**What you will do:** Please copy the data below line for line, without changing any character.

**Data for processing:**
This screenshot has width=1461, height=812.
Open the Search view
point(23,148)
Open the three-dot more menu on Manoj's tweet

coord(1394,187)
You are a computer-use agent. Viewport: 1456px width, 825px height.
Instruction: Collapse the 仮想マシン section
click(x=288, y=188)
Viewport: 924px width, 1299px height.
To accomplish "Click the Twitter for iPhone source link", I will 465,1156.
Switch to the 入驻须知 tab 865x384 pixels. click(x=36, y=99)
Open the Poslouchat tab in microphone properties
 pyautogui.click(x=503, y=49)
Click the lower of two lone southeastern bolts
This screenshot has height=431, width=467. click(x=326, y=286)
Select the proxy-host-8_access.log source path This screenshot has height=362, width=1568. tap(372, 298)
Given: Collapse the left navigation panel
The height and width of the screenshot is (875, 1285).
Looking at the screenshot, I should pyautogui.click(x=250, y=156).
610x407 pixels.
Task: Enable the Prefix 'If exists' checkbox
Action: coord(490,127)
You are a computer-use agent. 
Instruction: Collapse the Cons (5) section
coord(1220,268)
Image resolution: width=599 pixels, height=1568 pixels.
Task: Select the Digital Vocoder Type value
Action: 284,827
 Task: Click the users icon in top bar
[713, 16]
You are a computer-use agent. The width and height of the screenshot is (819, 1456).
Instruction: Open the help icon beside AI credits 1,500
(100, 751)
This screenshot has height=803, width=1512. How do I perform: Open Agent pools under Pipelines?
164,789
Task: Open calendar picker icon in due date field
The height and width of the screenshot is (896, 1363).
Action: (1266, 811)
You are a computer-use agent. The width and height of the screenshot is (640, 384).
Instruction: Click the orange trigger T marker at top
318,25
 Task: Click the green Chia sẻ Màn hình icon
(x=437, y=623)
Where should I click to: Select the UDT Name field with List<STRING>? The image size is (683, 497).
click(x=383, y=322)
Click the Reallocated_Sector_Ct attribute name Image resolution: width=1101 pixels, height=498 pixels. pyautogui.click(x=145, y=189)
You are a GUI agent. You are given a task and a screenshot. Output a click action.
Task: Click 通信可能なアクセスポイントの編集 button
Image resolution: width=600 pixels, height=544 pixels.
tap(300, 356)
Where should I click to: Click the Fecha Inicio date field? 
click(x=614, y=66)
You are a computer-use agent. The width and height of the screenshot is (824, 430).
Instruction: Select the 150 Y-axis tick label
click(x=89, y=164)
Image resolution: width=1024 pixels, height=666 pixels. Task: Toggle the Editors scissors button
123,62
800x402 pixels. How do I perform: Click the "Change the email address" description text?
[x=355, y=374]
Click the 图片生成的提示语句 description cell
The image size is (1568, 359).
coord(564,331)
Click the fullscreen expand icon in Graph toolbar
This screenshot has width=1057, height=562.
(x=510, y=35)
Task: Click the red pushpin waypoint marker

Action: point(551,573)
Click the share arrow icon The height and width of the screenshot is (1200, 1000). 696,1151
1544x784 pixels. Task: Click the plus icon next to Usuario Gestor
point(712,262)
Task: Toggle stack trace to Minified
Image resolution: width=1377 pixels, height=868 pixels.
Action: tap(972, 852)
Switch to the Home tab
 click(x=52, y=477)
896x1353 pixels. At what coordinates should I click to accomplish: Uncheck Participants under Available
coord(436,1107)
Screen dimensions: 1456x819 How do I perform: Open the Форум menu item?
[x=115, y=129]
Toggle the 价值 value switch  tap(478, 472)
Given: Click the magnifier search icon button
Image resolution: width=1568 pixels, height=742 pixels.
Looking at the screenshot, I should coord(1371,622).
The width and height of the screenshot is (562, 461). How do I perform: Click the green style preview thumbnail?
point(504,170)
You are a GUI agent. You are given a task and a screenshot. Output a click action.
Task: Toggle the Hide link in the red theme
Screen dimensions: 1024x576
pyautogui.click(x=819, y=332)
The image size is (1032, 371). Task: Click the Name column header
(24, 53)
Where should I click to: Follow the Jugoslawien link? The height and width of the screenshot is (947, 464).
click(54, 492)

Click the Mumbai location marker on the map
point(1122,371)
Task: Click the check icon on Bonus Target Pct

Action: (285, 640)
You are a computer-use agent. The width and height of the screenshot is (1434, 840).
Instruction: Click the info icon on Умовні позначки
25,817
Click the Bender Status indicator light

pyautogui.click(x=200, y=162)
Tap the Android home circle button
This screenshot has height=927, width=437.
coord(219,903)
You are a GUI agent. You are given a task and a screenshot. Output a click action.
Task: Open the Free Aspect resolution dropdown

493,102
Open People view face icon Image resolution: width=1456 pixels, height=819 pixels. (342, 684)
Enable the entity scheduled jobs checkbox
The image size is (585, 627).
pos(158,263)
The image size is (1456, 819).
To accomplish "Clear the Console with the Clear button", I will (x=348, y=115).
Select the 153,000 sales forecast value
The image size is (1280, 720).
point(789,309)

**Exercise response:**
This screenshot has width=1461, height=812.
Open the Search view
point(23,148)
Open the three-dot more menu on Manoj's tweet

coord(1394,187)
You are a computer-use agent. Viewport: 1456px width, 825px height.
Instruction: Collapse the 仮想マシン section
click(x=288, y=188)
Viewport: 924px width, 1299px height.
To accomplish "Click the Twitter for iPhone source link", I will 465,1156.
Switch to the 入驻须知 tab 865x384 pixels. click(x=36, y=99)
Open the Poslouchat tab in microphone properties
 pyautogui.click(x=503, y=49)
Click the lower of two lone southeastern bolts
This screenshot has height=431, width=467. click(x=326, y=286)
Select the proxy-host-8_access.log source path This screenshot has height=362, width=1568. tap(372, 298)
Given: Collapse the left navigation panel
The height and width of the screenshot is (875, 1285).
Looking at the screenshot, I should pyautogui.click(x=250, y=156).
610x407 pixels.
Task: Enable the Prefix 'If exists' checkbox
Action: coord(490,127)
You are a computer-use agent. 
Instruction: Collapse the Cons (5) section
coord(1220,268)
Image resolution: width=599 pixels, height=1568 pixels.
Task: Select the Digital Vocoder Type value
Action: 284,827
 Task: Click the users icon in top bar
[713, 16]
You are a computer-use agent. The width and height of the screenshot is (819, 1456).
Instruction: Open the help icon beside AI credits 1,500
(100, 751)
This screenshot has height=803, width=1512. How do I perform: Open Agent pools under Pipelines?
164,789
Task: Open calendar picker icon in due date field
The height and width of the screenshot is (896, 1363).
Action: (1266, 811)
You are a computer-use agent. The width and height of the screenshot is (640, 384).
Instruction: Click the orange trigger T marker at top
318,25
 Task: Click the green Chia sẻ Màn hình icon
(x=437, y=623)
Where should I click to: Select the UDT Name field with List<STRING>? The image size is (683, 497).
click(x=383, y=322)
Click the Reallocated_Sector_Ct attribute name Image resolution: width=1101 pixels, height=498 pixels. pyautogui.click(x=145, y=189)
You are a GUI agent. You are given a task and a screenshot. Output a click action.
Task: Click 通信可能なアクセスポイントの編集 button
Image resolution: width=600 pixels, height=544 pixels.
tap(300, 356)
Where should I click to: Click the Fecha Inicio date field? 
click(x=614, y=66)
You are a computer-use agent. The width and height of the screenshot is (824, 430).
Instruction: Select the 150 Y-axis tick label
click(x=89, y=164)
Image resolution: width=1024 pixels, height=666 pixels. Task: Toggle the Editors scissors button
123,62
800x402 pixels. How do I perform: Click the "Change the email address" description text?
[x=355, y=374]
Click the 图片生成的提示语句 description cell
The image size is (1568, 359).
coord(564,331)
Click the fullscreen expand icon in Graph toolbar
This screenshot has width=1057, height=562.
(x=510, y=35)
Task: Click the red pushpin waypoint marker

Action: point(551,573)
Click the share arrow icon The height and width of the screenshot is (1200, 1000). 696,1151
1544x784 pixels. Task: Click the plus icon next to Usuario Gestor
point(712,262)
Task: Toggle stack trace to Minified
Image resolution: width=1377 pixels, height=868 pixels.
Action: tap(972, 852)
Switch to the Home tab
 click(x=52, y=477)
896x1353 pixels. At what coordinates should I click to accomplish: Uncheck Participants under Available
coord(436,1107)
Screen dimensions: 1456x819 How do I perform: Open the Форум menu item?
[x=115, y=129]
Toggle the 价值 value switch  tap(478, 472)
Given: Click the magnifier search icon button
Image resolution: width=1568 pixels, height=742 pixels.
Looking at the screenshot, I should coord(1371,622).
The width and height of the screenshot is (562, 461). How do I perform: Click the green style preview thumbnail?
point(504,170)
You are a GUI agent. You are given a task and a screenshot. Output a click action.
Task: Toggle the Hide link in the red theme
Screen dimensions: 1024x576
pyautogui.click(x=819, y=332)
The image size is (1032, 371). Task: Click the Name column header
(24, 53)
Where should I click to: Follow the Jugoslawien link? The height and width of the screenshot is (947, 464).
click(54, 492)

Click the Mumbai location marker on the map
point(1122,371)
Task: Click the check icon on Bonus Target Pct

Action: (285, 640)
You are a computer-use agent. The width and height of the screenshot is (1434, 840).
Instruction: Click the info icon on Умовні позначки
25,817
Click the Bender Status indicator light

pyautogui.click(x=200, y=162)
Tap the Android home circle button
This screenshot has height=927, width=437.
coord(219,903)
You are a GUI agent. You are given a task and a screenshot. Output a click action.
Task: Open the Free Aspect resolution dropdown

493,102
Open People view face icon Image resolution: width=1456 pixels, height=819 pixels. (342, 684)
Enable the entity scheduled jobs checkbox
The image size is (585, 627).
pos(158,263)
The image size is (1456, 819).
To accomplish "Clear the Console with the Clear button", I will (x=348, y=115).
Select the 153,000 sales forecast value
The image size is (1280, 720).
point(789,309)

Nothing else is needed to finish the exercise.